**** Recorded data
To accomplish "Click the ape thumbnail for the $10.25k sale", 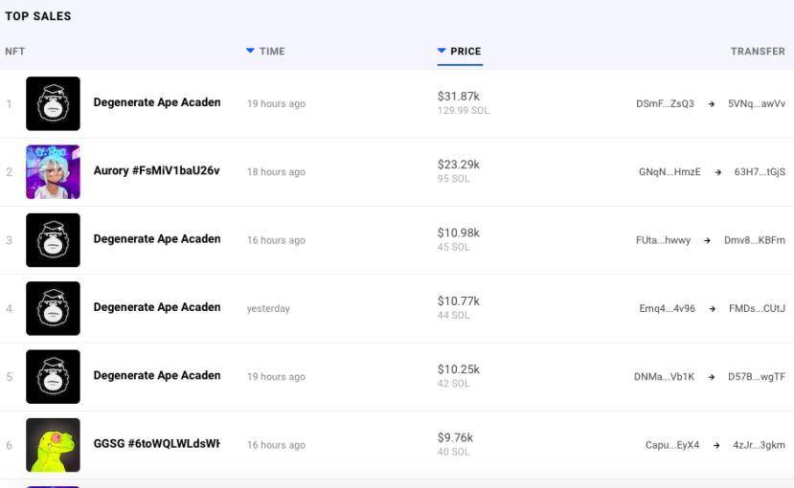I will [53, 376].
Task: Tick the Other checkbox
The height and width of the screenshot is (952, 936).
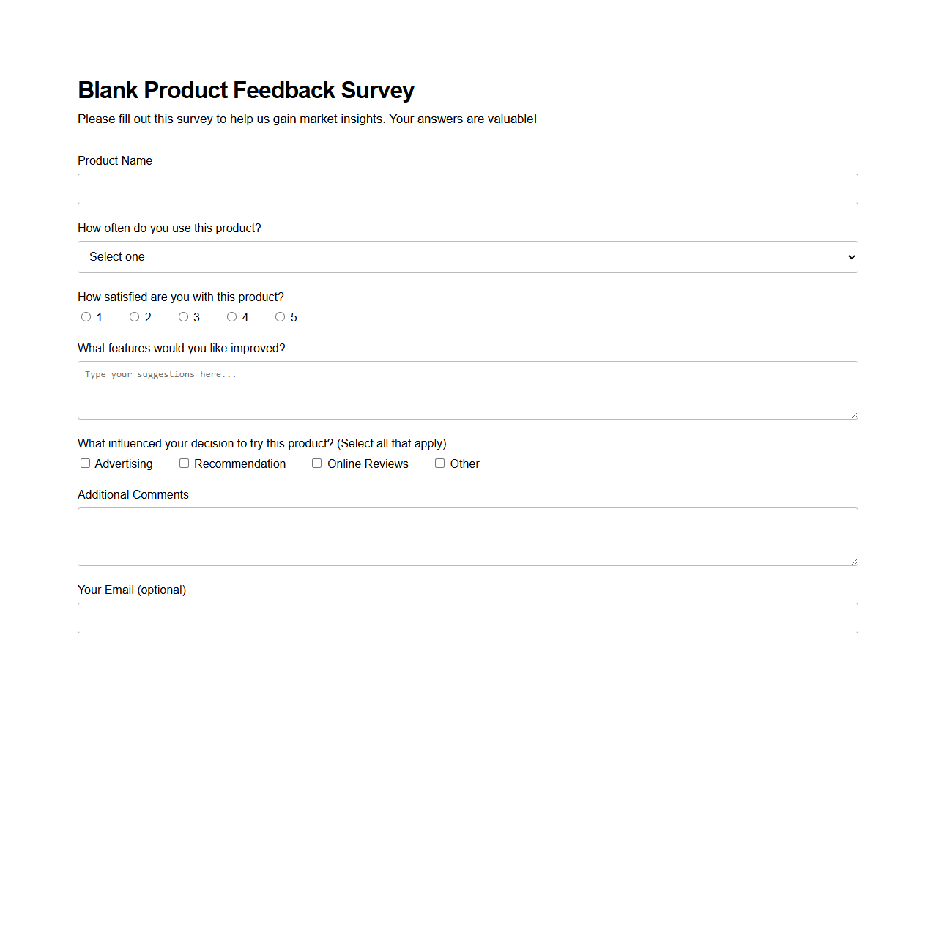Action: (439, 463)
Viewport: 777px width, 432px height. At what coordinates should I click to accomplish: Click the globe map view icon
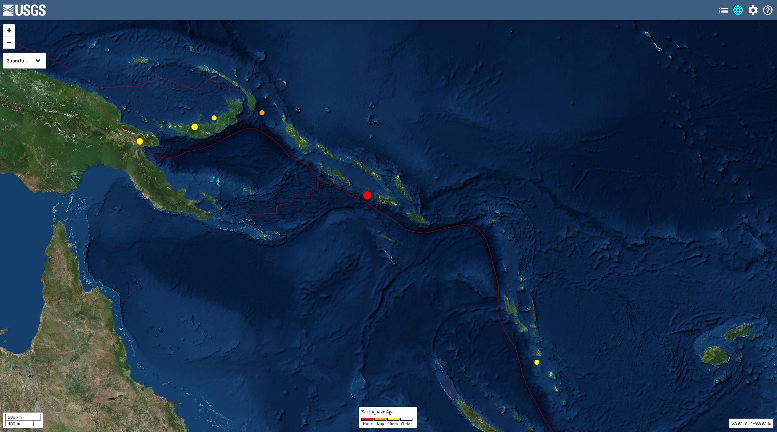click(x=738, y=10)
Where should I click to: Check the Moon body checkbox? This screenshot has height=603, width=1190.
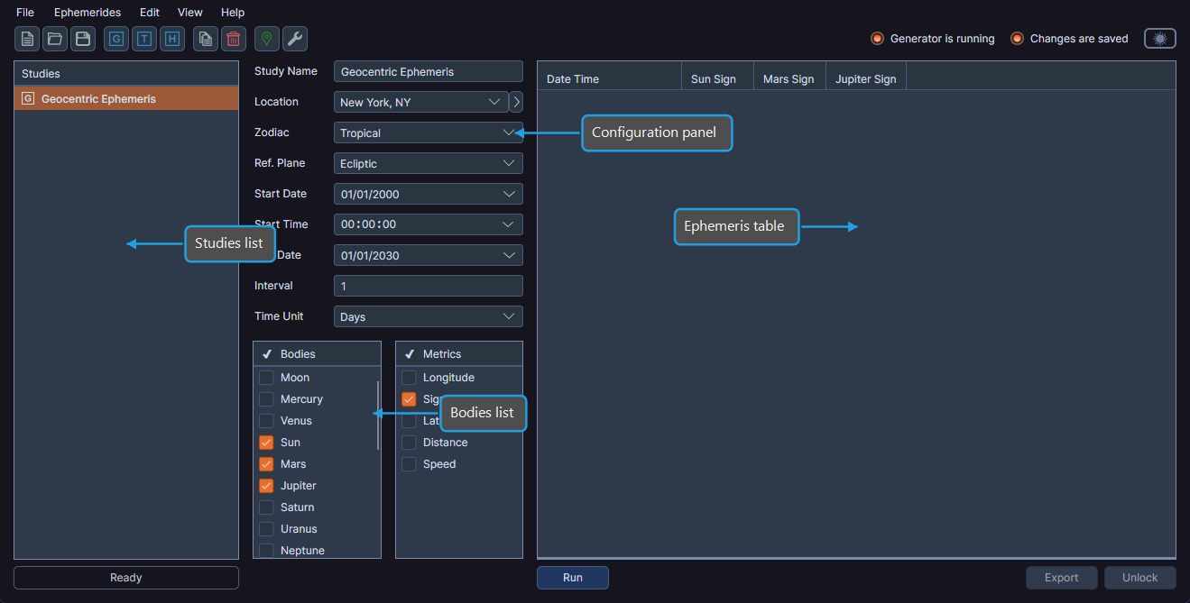(266, 378)
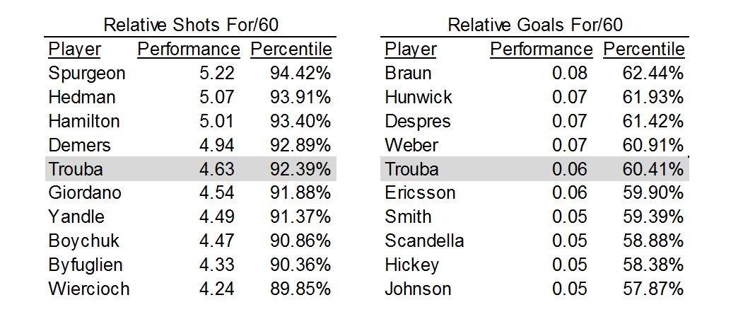Click Hunwick's 61.93% percentile value
The height and width of the screenshot is (312, 755).
(x=653, y=97)
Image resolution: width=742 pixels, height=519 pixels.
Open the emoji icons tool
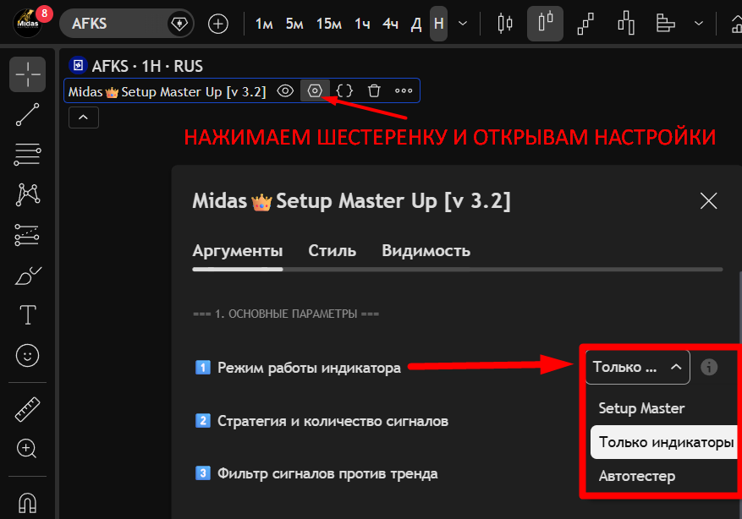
********
Task goal
Please reproduce the listing above line for line, from the line holding "Where should I" through the end of the listing, inclusive, leaving out the pictures.

Solution
Where should I click to: Check the Moon body checkbox? This screenshot has height=603, width=1190.
(266, 378)
Click Hunwick's 61.93% percentile value
The height and width of the screenshot is (312, 755).
(x=653, y=97)
Image resolution: width=742 pixels, height=519 pixels.
Open the emoji icons tool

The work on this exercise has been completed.